M. le président. La parole est à M. Joël Guerriau.

M. Joël Guerriau. Monsieur le président, madame la ministre, mes chers collègues, les crédits de la mission « Défense » sont essentiels pour la préservation de notre sécurité et de nos valeurs, mais aussi de nos intérêts, du fait de notre présence sur l’ensemble du globe.

Ces crédits doivent en priorité assurer la sécurité des militaires déployés dans le monde. Au moment où nous parlons, ils sont près de 5 000 au Sahel, où ils remportent chaque jour des victoires contre le terrorisme, plus de 1 000 au Levant, que ce soit en mer, sur terre ou dans les airs, pour lutter contre ce qui reste de Daech et 10 000 à assurer la présence et la souveraineté de la France dans le monde.

Ces crédits sont essentiels, enfin, car ils doivent contribuer à préparer l’avenir, en nous permettant d’investir dans l’innovation pour préserver notre liberté d’action et d’assurer notre capacité à dissuader tout adversaire potentiel.
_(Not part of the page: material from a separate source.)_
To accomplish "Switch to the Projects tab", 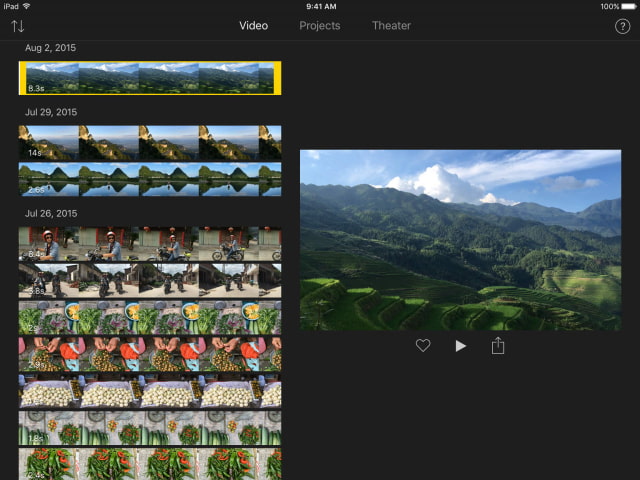I will pyautogui.click(x=320, y=26).
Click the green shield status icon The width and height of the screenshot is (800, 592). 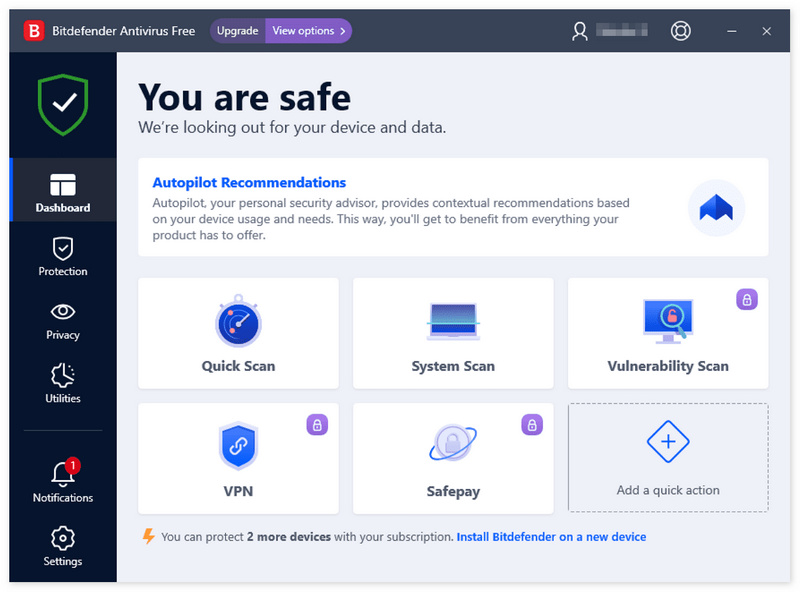click(x=63, y=103)
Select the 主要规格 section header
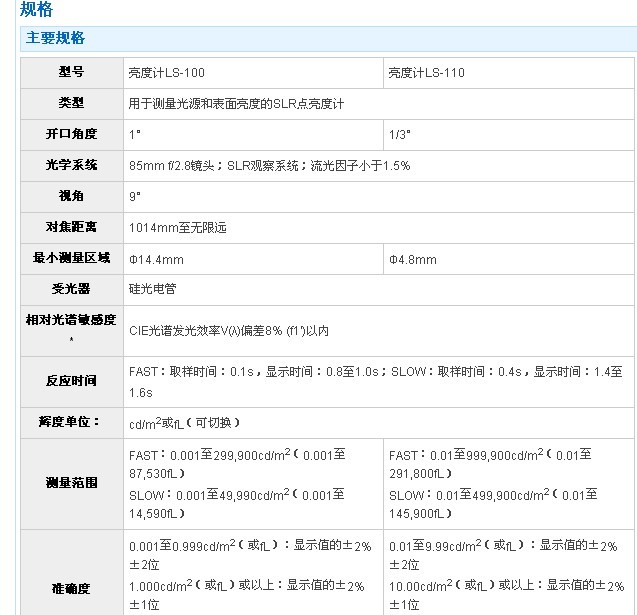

Jeudi dernier, le chef d’état-major de l’armée de l’air a notamment souligné son inquiétude face à la prolifération des systèmes d’anti-accès, qui mettent en péril notre supériorité aéronavale.

Face à ces défis, nous avons deux préoccupations ; nous les avons déjà exprimées lors des discussions sur la loi de programmation militaire.

Première préoccupation, le budget des armées doit être sincère. Certes, madame la ministre, j’entends l’argument d’une hausse sans précédent du budget de la défense depuis de nombreuses années, mais convenez qu’il y a un problème de respect du vote du Parlement et des engagements pris à l’égard des armées dans le cadre de la LPM pour 2019-2025.

Je pense, d’une part, aux annulations de programme qu’il faudra réintégrer dans les prochaines années, et, d’autre part, au prolongement de l’effort engagé en 2018 en ce qui concerne les OPEX, dont la provision va à nouveau augmenter, en passant de 650 millions d’euros en 2018 à 850 millions en 2019. Nous appelons à ce que le reliquat soit effectivement et concrètement assuré par la solidarité interministérielle, comme l’a indiqué Dominique de Legge, et non par le budget des armées.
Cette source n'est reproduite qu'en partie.